Même si ça ne fait pas l’affaire du couple, la grande maison est présentement à vendre, et le processus entraîne une grande insécurité pour eux deux. « C’est le pire temps pour vendre une maison. Je comprends les gens qui ne veulent pas acheter parce que ce n’est pas le temps pour acheter ça. On ne sait vraiment pas ce que le gouvernement du Québec va faire. Va-t-il essayer de fermer les résidences comme celles-ci? On est l’endroit dans le monde avec le plus haut taux de décès par capita, » fait valoir Jean-Guy Bellerive.

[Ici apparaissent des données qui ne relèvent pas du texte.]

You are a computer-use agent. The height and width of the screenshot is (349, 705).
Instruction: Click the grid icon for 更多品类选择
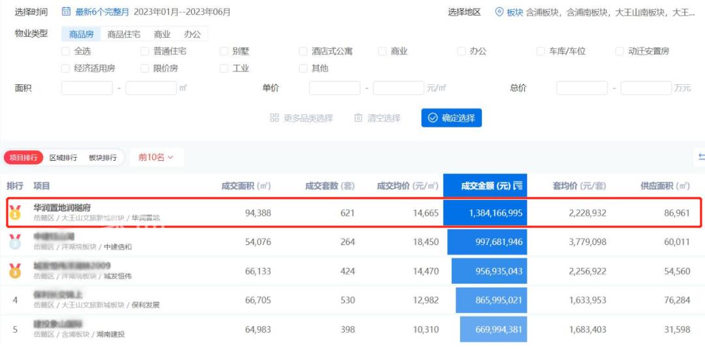pyautogui.click(x=275, y=118)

Maintenant, la grande crainte pour Aline et Jean-Guy est de voir leur bâtisse être rachetée et démolie pour utiliser le terrain à d’autres fins pratiques. La COVID pourrait bien avoir changé les moyens que prendra le gouvernement provincial pour loger des personnes âgées, et des résidences familiales comme la leur risquent de ne plus exister, à court ou à moyen terme. Ils espèrent de tout cœur que ce n’est pas le sort qui attend leur résidence. Selon M. Bellerive, la proximité de chaque résident dans cet immeuble pourrait être dramatique dans le cas d’une autre pandémie, et le gouvernement risque de revoir son ordre des choses.

Pour Mme Bellerive, l’inconnu que présente les prochaines années est ce qu’elle craint le plus. « M’occuper des personnes âgées me manque beaucoup. Avec le temps, je vais voir ce que je vais faire, » confie-t-elle, le chagrin dans la voix.

À 74 ans au moment que la crise est survenue, Aline Bellerive savait que la fin approchait pour elle et sa résidence, et elle avait commencé à penser à sa retraite. Mais jamais n’avait-elle envisagé une fin aussi rapide et aussi abrupte que celle qu’elle a vécue.

« Malgré tout, nous gardons de très beaux souvenirs de ces 37 belles années ainsi que toutes les personnes qui sont venues demeurer avec nous. Vous avez et conserverez toujours une grande place dans notre cœur, » dit le couple, dans une lettre d’adieu remplie d’amour.